Galectin-3, a structurally unique beta-galactosidebinding lectin, through the specific protein-pr... more Galectin-3, a structurally unique beta-galactosidebinding lectin, through the specific protein-protein and protein-carbohydrate interactions participates in numerous biological processes, such as cell proliferation and apoptosis, adhesion and activation. Its expression and secretion by until now an unknown mechanism are modulated by diverse molecules and are dependent on different physiological and pathophysiological conditions. By autocrine and paracrine actions, galectin-3 modulates many immune reactions and affects various immune cells, particularly those of monocyte-macrophage lineage. This is why galectin-3 has recently become an attractive therapeutic target. However, molecular mechanisms of its actions as well as regulatory mechanism of its expression and activation are still largely unknown. In this study, we show that lipopolysaccharide (LPS) provokes upregulation of galectin-3 expression on both gene and protein level in monocyte-like THP-1 cells, which can be inhibited by dexamethasone, but not with nonsteroidal anti-inflammatory drugs aspirin and indomethacin.

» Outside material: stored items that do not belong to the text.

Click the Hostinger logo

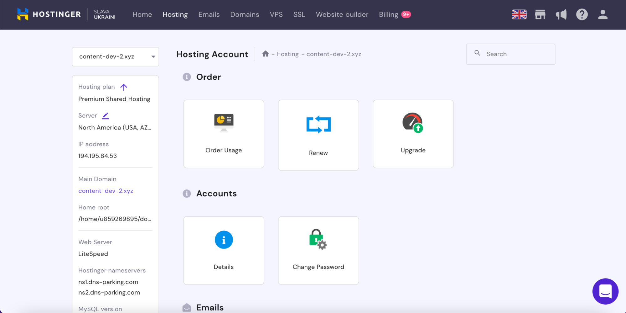pyautogui.click(x=49, y=14)
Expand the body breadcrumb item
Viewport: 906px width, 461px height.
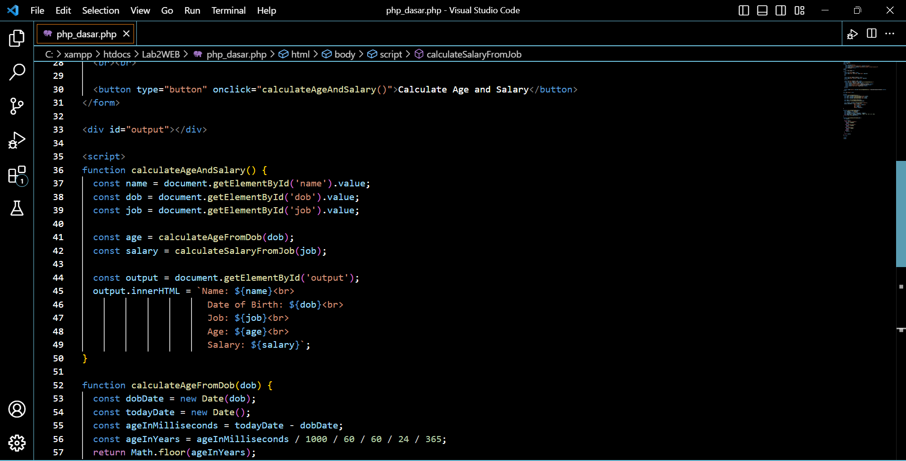[346, 54]
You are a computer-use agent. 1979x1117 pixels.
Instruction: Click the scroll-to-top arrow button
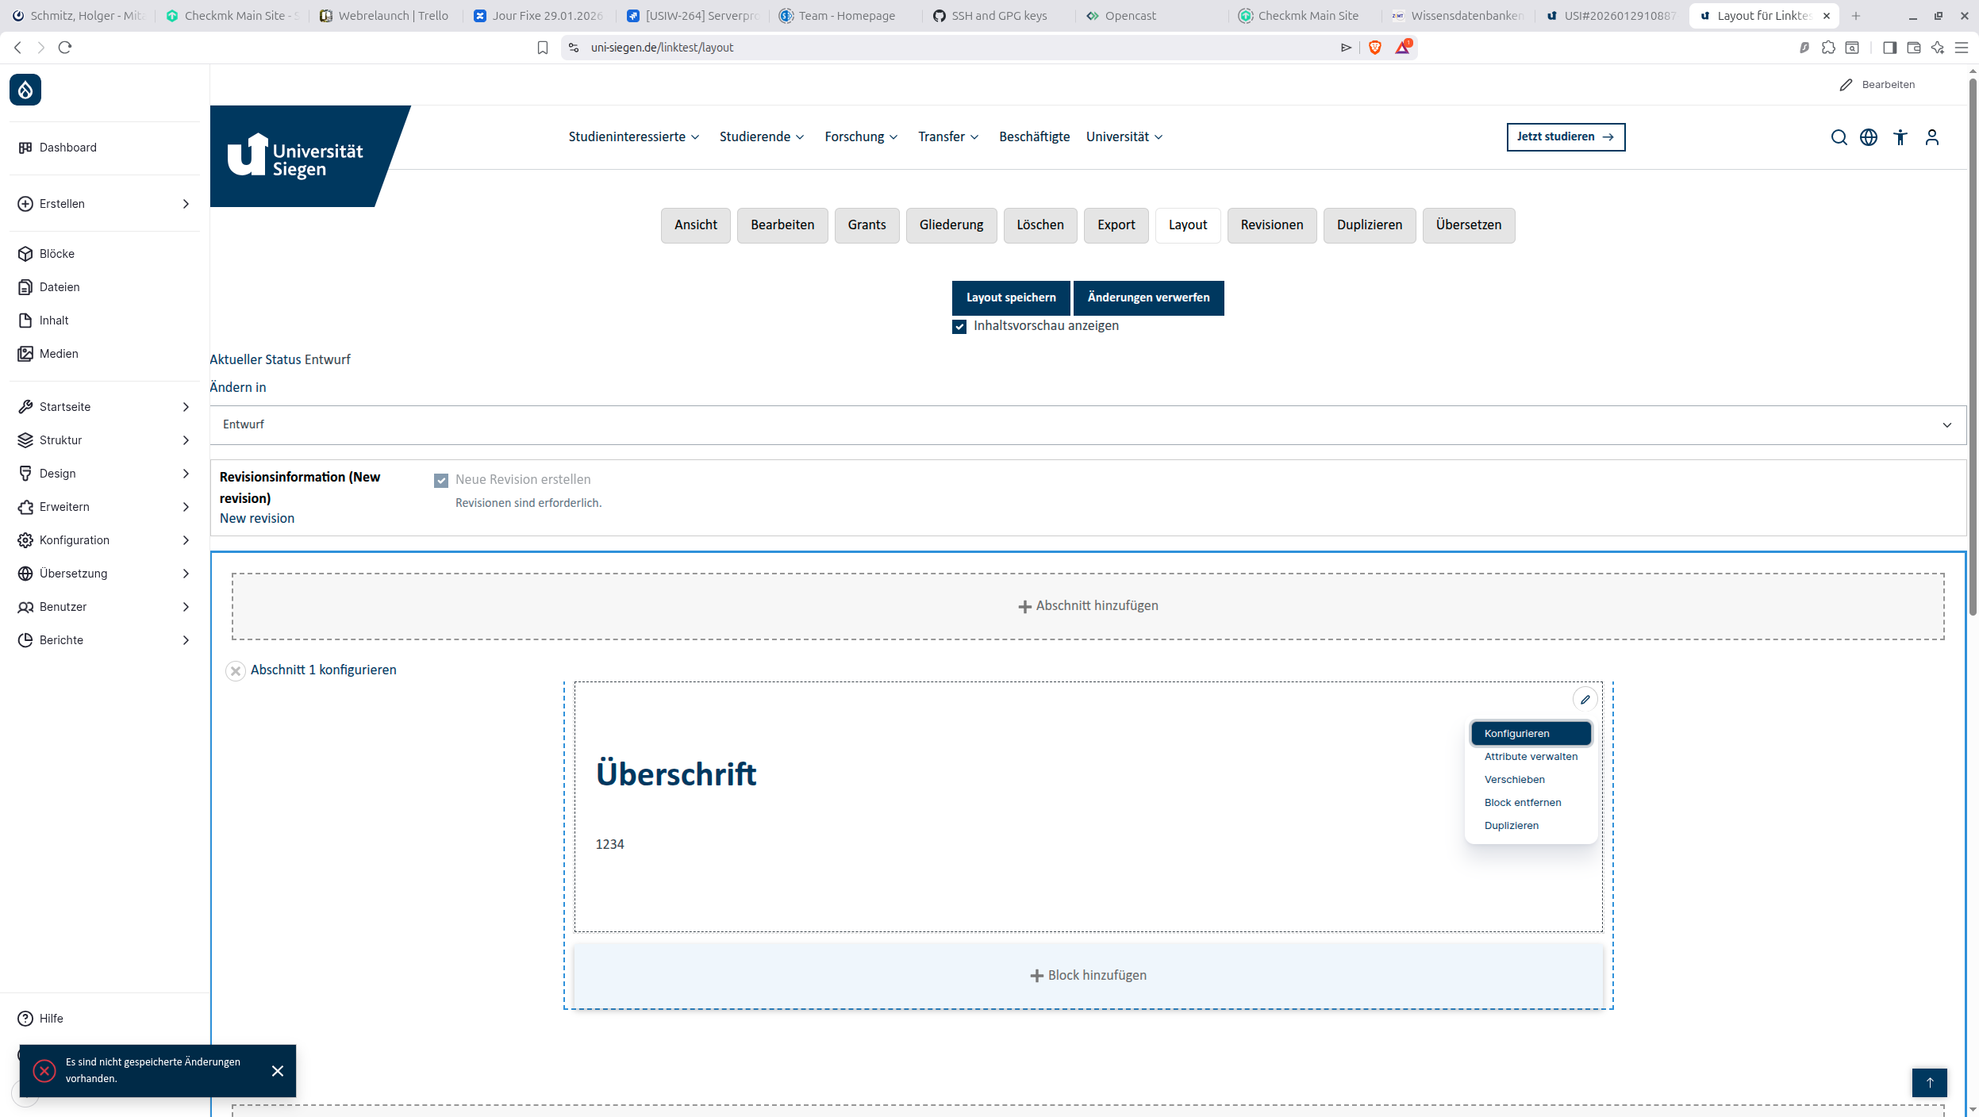point(1930,1082)
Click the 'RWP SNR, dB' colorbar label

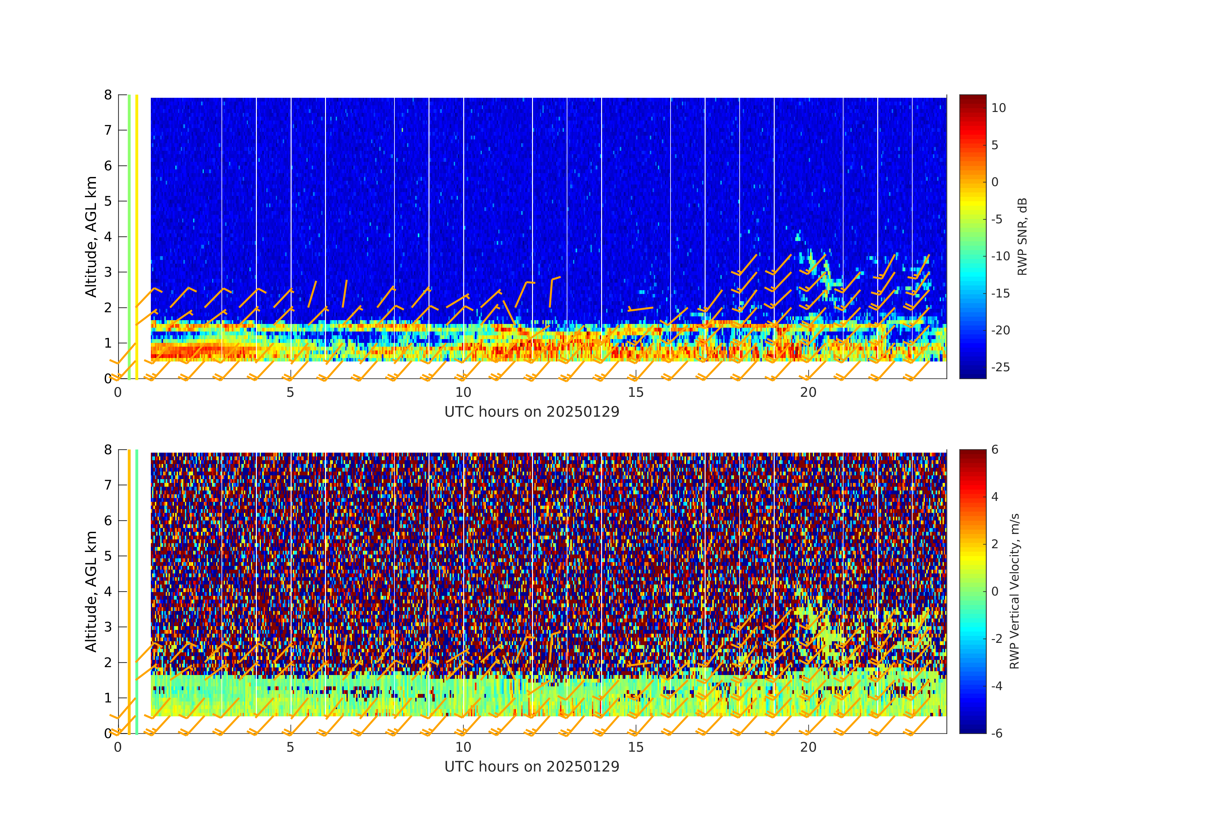tap(1022, 236)
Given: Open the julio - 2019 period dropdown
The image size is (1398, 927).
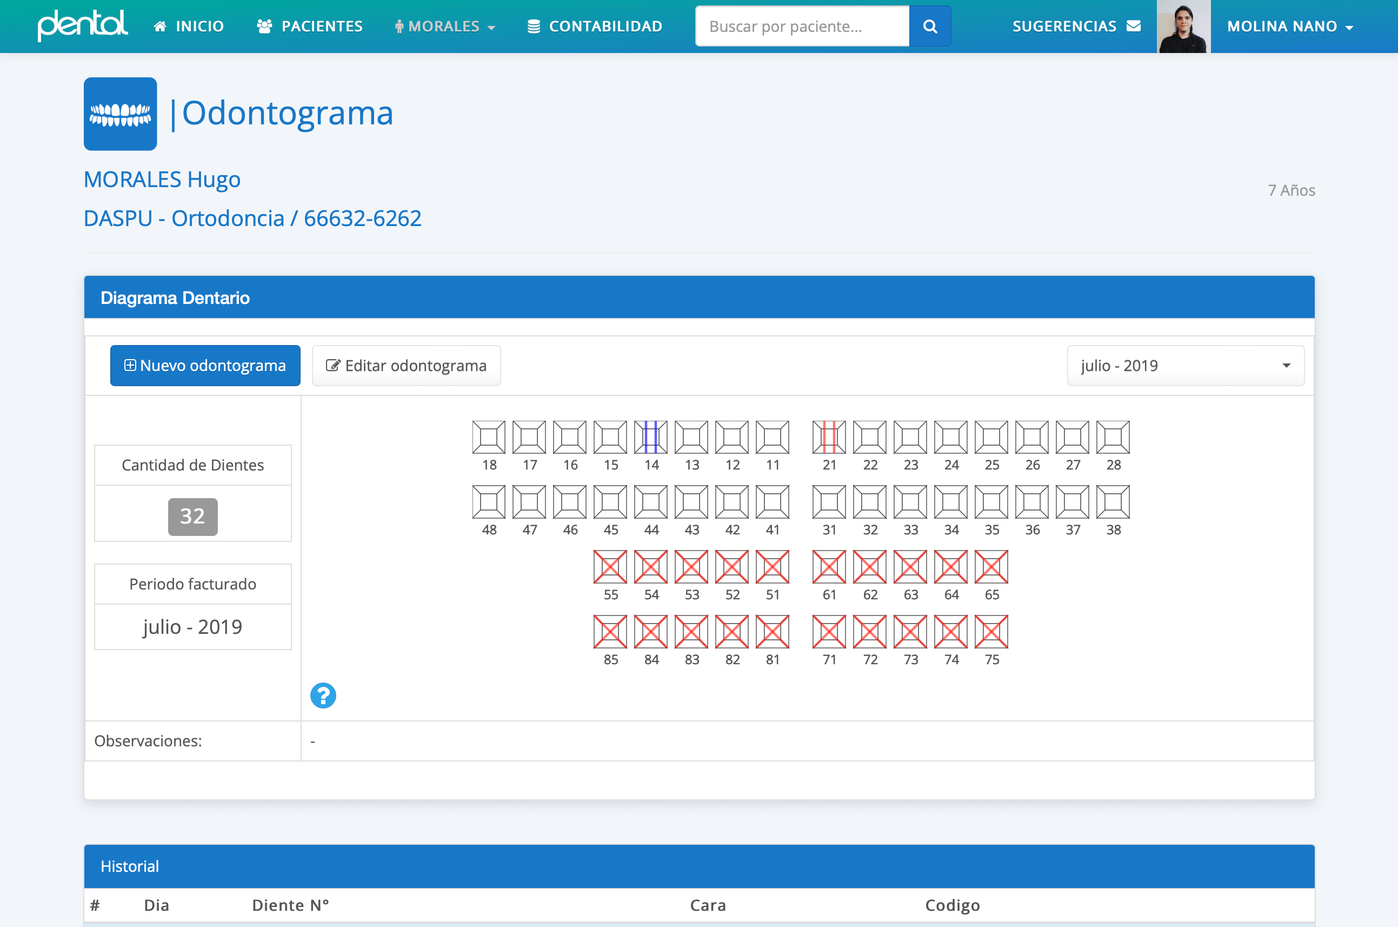Looking at the screenshot, I should tap(1185, 365).
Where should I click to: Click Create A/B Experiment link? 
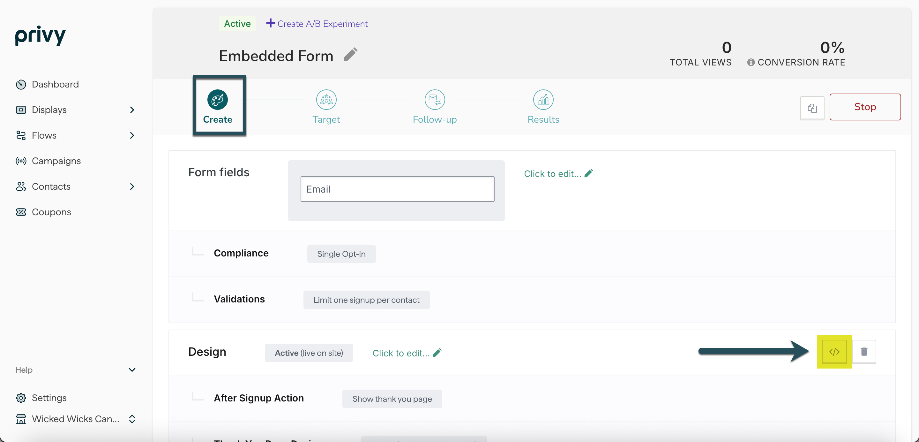(x=317, y=24)
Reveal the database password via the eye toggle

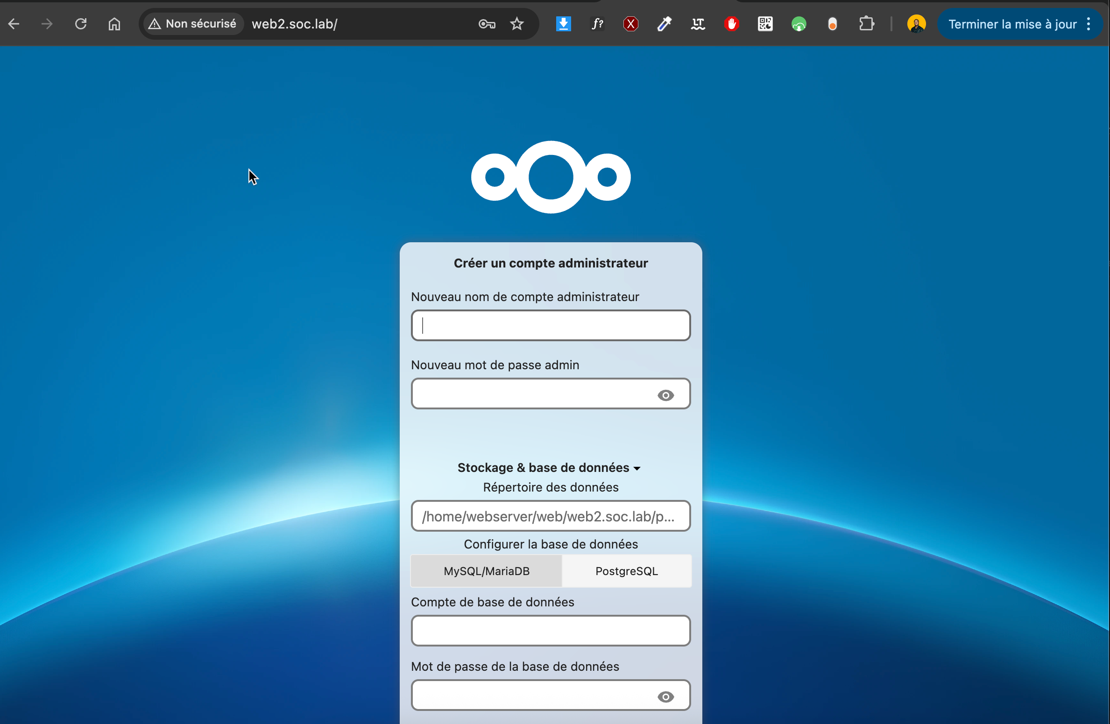click(665, 697)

Resting and LPS-challenged monocyte-like THP-1 cells do not have detectable amount of surface-bound galectin-3, but are able to bind exogenously added galectin-3 with the same capacity. Although galectin-3 is generally considered to be a pro-inflammatory molecule, here we show that the exogenously added galectin-3 does not affect interleukin (IL)-1β, IL-6, IL-8, IL-10, IL-12p70 and TNF-α production in resting and LPS-activated monocyte-like THP-1 cells nor influences its own gene expression level in those cells.